§ Supplied material:
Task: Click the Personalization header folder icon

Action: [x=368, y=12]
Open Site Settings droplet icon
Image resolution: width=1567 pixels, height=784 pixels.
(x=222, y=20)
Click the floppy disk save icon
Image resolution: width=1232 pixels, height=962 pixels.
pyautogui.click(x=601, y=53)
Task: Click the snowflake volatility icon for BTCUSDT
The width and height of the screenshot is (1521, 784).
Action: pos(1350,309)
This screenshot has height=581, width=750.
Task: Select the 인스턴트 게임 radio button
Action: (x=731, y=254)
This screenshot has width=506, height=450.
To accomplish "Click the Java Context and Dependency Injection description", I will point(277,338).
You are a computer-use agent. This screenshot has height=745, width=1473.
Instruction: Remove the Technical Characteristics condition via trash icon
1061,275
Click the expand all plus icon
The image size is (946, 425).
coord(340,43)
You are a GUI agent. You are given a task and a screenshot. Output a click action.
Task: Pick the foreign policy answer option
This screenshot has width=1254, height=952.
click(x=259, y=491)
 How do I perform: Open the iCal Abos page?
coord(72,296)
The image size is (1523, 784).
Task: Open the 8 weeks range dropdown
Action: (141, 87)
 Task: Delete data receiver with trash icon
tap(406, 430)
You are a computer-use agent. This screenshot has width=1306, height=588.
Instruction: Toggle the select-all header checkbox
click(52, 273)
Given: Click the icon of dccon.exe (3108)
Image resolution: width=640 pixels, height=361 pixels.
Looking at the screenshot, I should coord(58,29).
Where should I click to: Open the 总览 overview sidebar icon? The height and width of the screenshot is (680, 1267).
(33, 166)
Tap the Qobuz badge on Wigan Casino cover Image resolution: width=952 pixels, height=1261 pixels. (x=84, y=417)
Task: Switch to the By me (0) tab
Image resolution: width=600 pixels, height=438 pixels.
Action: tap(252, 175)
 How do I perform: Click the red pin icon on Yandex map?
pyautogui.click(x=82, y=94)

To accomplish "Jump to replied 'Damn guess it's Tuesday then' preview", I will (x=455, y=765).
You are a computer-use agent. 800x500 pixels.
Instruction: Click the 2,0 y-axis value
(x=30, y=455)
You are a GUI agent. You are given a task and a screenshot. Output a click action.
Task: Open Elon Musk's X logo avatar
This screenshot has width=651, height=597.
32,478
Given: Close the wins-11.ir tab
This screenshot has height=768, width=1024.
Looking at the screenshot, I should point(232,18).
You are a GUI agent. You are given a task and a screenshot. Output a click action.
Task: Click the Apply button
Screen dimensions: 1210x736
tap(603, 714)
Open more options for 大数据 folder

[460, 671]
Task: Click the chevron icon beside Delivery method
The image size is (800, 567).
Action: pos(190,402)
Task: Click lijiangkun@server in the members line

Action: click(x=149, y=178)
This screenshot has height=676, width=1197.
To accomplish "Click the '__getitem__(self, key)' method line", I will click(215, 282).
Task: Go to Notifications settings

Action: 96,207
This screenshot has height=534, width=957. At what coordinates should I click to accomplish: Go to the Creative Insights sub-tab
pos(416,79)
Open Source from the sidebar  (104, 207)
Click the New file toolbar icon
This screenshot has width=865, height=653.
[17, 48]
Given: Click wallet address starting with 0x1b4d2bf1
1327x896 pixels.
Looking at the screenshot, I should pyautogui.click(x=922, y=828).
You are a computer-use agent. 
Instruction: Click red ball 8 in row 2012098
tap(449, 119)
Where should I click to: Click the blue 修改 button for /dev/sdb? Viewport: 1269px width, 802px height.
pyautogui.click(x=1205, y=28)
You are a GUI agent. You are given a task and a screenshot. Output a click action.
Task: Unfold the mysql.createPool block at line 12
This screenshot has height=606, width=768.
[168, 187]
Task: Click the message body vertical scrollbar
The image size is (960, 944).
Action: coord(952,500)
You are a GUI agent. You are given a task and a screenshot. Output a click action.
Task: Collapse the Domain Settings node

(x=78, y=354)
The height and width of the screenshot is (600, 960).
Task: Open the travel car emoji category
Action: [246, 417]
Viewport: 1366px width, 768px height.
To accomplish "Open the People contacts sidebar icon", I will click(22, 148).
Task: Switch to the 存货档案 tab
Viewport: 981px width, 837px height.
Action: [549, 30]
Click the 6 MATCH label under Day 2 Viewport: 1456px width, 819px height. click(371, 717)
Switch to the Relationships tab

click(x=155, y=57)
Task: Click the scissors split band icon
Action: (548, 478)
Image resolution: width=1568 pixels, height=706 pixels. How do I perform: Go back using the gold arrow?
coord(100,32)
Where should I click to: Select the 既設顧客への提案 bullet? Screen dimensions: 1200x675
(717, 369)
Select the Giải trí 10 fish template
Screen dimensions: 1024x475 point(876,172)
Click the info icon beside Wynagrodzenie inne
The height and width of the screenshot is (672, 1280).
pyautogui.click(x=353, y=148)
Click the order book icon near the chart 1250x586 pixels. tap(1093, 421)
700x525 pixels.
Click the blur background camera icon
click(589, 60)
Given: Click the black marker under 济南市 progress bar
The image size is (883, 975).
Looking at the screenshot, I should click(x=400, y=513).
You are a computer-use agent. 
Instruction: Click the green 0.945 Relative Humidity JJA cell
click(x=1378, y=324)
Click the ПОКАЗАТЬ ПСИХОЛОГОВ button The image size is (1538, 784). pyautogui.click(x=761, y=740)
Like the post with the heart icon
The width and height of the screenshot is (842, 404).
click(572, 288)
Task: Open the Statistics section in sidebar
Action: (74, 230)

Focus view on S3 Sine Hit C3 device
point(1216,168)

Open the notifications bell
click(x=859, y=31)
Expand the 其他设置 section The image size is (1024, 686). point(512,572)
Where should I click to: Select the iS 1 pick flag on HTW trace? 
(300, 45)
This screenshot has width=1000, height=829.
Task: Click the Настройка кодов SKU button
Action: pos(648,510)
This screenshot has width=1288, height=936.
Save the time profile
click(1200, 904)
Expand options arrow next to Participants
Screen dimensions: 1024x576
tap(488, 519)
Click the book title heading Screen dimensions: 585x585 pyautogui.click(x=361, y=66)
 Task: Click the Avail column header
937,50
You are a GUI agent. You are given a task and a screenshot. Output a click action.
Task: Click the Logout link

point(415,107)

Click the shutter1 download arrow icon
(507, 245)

§ How to complete this task: Set every line down again exactly. Begin with the first line of the entries and finish with the line containing "This screenshot has width=506, height=450.".

§ Answer section:
Task: Click the Personalization header folder icon

Action: [x=368, y=12]
Open Site Settings droplet icon
Image resolution: width=1567 pixels, height=784 pixels.
(x=222, y=20)
Click the floppy disk save icon
Image resolution: width=1232 pixels, height=962 pixels.
pyautogui.click(x=601, y=53)
Task: Click the snowflake volatility icon for BTCUSDT
The width and height of the screenshot is (1521, 784).
Action: pos(1350,309)
This screenshot has height=581, width=750.
Task: Select the 인스턴트 게임 radio button
Action: (x=731, y=254)
This screenshot has width=506, height=450.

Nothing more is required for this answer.